Lektionen aus 1. Mose 40
Es kann sein, dass wir biblische Geschichten wie die Erzählung von Joseph seit unserer Kindheit kennen. Wenn wir uns mit ihnen befassen, haben wir manchmal das Gefühl, sie hätten uns nicht mehr viel zu sagen. Vielleicht betrachten wir die schwierige Situation, der die Person in der Geschichte begegnet, aus der Sicht des glücklichen Endes, das wir bereits kennen.
Darum wollen wir versuchen, einige Tatsachen im Bericht von 1. Mose 40 auf das Kapitel beschränkt zu betrachten. Wir finden dort Joseph, der wegen der falschen Anschuldigung von Potiphars Frau im Gefängnis sitzt. Am Ende dieses Kapitels ist er immer noch in Haft. Was hat sich in seinem Leben geändert? Nichts.
Joseph befand sich in einer Situation, die man als eine Wartezeit bezeichnen könnte. Das Wort Gottes sagt uns nicht genau, wie gross das Ausmass der Strafe war, die er verbüßen musste. Er war ein Gefangener. Wir gehen auch davon aus, dass er nicht wusste, wie lange die Haft dauern würde. Zudem musste seine Freilassung an eine ganze Reihe von Ereignissen geknüpft sein, die völlig ausserhalb seiner Kontrolle lagen.

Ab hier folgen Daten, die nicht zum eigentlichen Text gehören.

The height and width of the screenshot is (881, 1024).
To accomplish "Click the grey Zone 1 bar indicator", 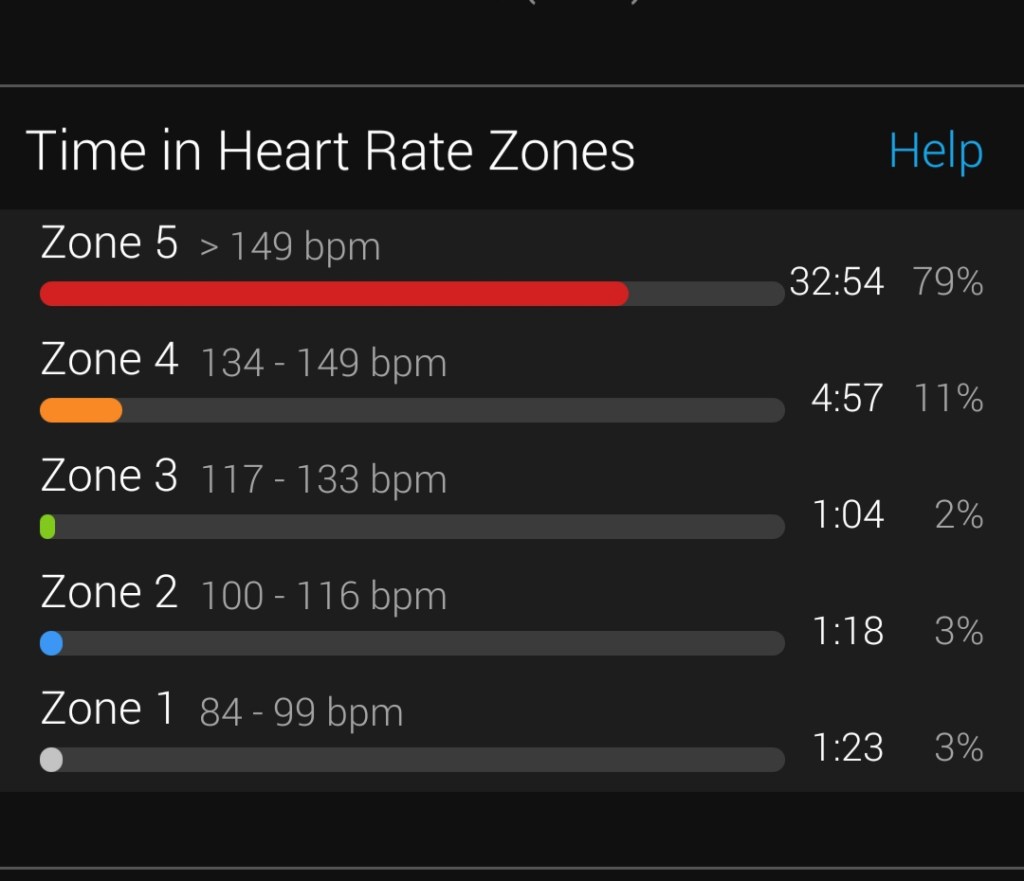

Joseph wartete darauf, dass etwas geschah, dass ein Ereignis seine Situation veränderte. Er wartete auf die Entlassung aus dem Gefängnis und hoffte, Gott würde in sein Leben eingreifen. Joseph war ein Wartender. Wir alle müssen warten – auf etwas oder jemand. Wir alle haben unsere Erwartungen.
Für viele von uns ist das Warten etwas im Leben, was wir nicht schätzen. Dennoch müssen wir in vielen Phasen unseres Lebens warten, unabhängig davon, ob es sich um grosse oder kleine Ereignisse handelt.
Einige Beispiele
Wenn wir jung sind, warten wir auf den Abschluss unserer Ausbildung oder unseres Studiums. In dieser Phase gibt es immer wieder Prüfungen, die mit Warten verbunden sind. Sobald wir die Abschlussprüfung abgelegt haben, warten wir auf den Bericht, ob wir sie bestanden haben.
Später warten wir darauf, einen Job zu finden. Wir warten auf die Einladung zum Vorstellungsgespräch. Danach müssen wir oft warten, bis wir erfahren, wie es gelaufen ist.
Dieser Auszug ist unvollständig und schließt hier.